■ WHAT YOU ARE ASKED TO DO
Below are some entries. Copy each line in them that holds "with".

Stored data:
*****

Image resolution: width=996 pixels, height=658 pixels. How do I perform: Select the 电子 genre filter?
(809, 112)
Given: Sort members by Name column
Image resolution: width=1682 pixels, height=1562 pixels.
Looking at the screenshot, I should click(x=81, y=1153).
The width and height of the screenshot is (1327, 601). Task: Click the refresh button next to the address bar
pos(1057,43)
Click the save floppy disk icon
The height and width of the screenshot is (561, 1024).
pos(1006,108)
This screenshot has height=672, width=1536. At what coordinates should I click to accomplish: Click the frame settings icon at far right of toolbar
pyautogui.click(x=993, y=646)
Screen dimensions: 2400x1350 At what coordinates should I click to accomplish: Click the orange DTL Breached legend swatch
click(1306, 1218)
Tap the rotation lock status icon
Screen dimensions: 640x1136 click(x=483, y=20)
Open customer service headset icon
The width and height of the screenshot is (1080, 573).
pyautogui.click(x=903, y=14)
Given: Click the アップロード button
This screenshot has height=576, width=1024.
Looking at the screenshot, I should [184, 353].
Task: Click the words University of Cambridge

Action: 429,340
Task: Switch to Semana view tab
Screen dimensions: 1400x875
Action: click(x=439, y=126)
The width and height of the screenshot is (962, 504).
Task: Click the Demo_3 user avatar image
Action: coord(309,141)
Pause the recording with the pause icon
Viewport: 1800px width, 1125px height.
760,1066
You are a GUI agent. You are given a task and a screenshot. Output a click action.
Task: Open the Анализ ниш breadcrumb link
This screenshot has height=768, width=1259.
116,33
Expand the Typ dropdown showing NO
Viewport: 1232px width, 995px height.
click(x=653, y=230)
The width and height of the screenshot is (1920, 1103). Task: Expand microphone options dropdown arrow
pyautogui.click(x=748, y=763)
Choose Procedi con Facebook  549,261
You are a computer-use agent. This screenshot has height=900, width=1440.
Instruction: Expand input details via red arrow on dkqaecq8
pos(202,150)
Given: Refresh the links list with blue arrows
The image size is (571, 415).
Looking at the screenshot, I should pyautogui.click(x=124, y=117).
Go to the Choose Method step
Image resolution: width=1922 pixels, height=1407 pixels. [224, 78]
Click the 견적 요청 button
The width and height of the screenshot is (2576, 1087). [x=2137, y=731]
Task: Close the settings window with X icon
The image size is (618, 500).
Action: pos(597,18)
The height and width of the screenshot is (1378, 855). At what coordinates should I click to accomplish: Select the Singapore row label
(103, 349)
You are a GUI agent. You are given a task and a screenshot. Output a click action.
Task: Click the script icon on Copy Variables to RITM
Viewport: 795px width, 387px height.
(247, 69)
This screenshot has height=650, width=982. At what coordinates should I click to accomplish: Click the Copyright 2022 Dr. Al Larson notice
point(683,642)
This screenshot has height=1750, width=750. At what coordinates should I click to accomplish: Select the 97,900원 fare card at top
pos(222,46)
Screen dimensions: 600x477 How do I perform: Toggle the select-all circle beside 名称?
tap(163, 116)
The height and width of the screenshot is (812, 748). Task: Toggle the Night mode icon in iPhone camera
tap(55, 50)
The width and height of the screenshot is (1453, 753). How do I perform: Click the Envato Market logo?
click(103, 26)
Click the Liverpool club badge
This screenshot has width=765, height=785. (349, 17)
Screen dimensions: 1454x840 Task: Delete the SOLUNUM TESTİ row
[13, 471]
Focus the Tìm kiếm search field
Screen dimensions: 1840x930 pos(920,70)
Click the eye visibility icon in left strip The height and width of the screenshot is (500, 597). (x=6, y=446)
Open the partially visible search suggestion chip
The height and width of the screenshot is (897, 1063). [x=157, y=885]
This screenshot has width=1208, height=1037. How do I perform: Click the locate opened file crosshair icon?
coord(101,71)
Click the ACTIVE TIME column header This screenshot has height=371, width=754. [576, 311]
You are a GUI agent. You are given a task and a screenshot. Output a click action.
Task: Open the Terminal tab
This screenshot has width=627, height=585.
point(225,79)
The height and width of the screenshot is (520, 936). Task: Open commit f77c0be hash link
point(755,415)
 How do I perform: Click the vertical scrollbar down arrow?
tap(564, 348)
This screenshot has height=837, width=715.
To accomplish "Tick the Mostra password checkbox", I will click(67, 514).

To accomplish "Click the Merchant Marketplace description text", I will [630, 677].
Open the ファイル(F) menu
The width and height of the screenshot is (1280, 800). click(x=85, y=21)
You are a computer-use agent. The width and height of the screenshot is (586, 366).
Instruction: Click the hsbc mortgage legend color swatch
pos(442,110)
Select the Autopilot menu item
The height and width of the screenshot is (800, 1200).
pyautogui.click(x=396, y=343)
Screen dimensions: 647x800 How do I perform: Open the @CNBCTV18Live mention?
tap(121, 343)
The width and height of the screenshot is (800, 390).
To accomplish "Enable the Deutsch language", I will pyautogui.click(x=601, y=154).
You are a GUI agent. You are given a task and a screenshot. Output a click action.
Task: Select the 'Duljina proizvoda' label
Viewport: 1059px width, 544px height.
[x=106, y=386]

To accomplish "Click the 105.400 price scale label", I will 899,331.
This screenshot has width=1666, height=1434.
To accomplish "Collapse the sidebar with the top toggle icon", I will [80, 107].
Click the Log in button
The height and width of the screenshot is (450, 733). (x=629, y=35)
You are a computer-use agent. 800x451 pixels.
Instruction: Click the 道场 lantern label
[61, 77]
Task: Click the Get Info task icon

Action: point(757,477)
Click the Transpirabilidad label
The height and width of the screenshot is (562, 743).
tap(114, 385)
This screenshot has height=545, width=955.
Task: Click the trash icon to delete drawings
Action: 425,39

*****

■ ANSWER TO THE EXERCISE
Pause the recording with the pause icon
Given: Refresh the links list with blue arrows
Task: Close the settings window with X icon
To accomplish "Collapse the sidebar with the top toggle icon", I will [80, 107].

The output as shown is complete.